Career Artist vs. Moment Artist: An Important Lesson in Longevity

By | Posted July 21, 2017
"Some people can be career artists, and do this like U2 all the way until the end of time, like JAY-Z, but a lot of people have a moment."
Photo Credit: Gregory Harris/Capitol Records

In 2017, it's easier than ever before to become a rapper. But just because someone can rap doesn't mean they have what it takes to make a long-lasting career for themselves in the music business. For every JAY-Z, there is a Charles Hamilton, for every Kendrick Lamar, there is a MIMS.

There are a million reasons why one artist will achieve longevity in the music business while another will be here today gone in a matter of minutes, but setting aside actual talent and financial backing, long-term success begins and ends with a key understanding of whether or not you're a career artist or a "moment" artist. 

In a new interview with HardKnockTV, Christian hip-hop artist Lecrae, who later this summer will release his eighth studio album in the past 10 years, explained the difference between the two.

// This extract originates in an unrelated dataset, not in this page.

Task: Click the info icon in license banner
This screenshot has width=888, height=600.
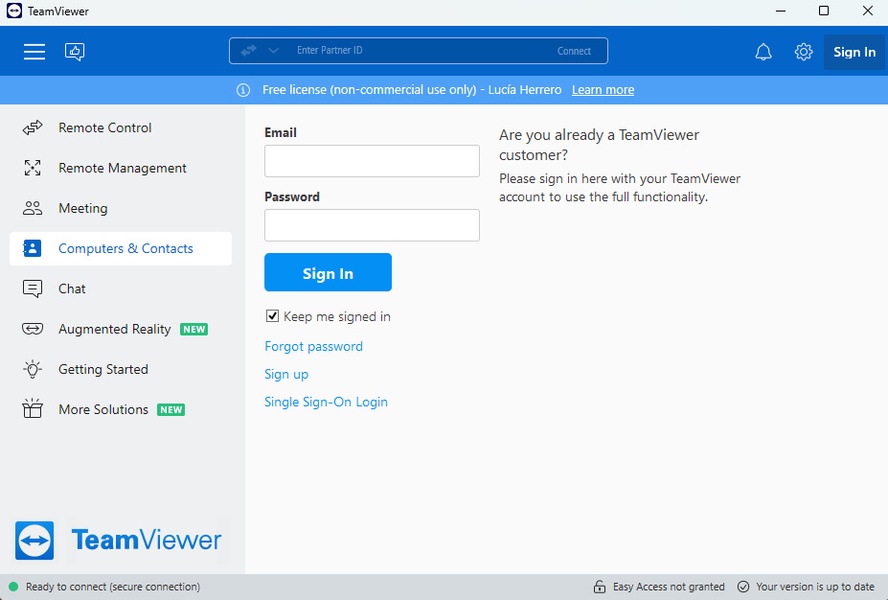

"A lot of times, artists don't see themselves as expendable, like an athlete," said the 37-year-old Houston native, adding, "In a lot of ways, like, you only have a window. Some people can be career artists, and do this like U2 all the way until the end of time, like JAY-Z, but a lot of people have a moment. You've gotta maximize that moment."

While there's nothing wrong with seizing a moment and striking it big while the proverbial iron is hot, artists often mistakenly believe they are career artists when they are actually "moment" artists, piddling away all of their income because they think more will forever be on the way.

"A lot of dudes just run out and spend that first royalty check on a necklace and a car and it's like, they haven't created any kind of legacy, any kind of foundation," Lecrae continued. "I think it's important to be in control of some of that and not have the major labels, so to speak—and I won't demonize 'em, you just have to know how to use 'em properly—have all of the control, have all the collateral. I want my kids to be able to walk into something, be able to own something when it's all said and done."

For every instance of a Lil Yachty revealing he doesn't know who owns his publishing, there's an artist like Rick Ross who executed a brilliant post-signing investment strategy.

Now ask yourself this: Which artist do you expect to still be making noise in five years?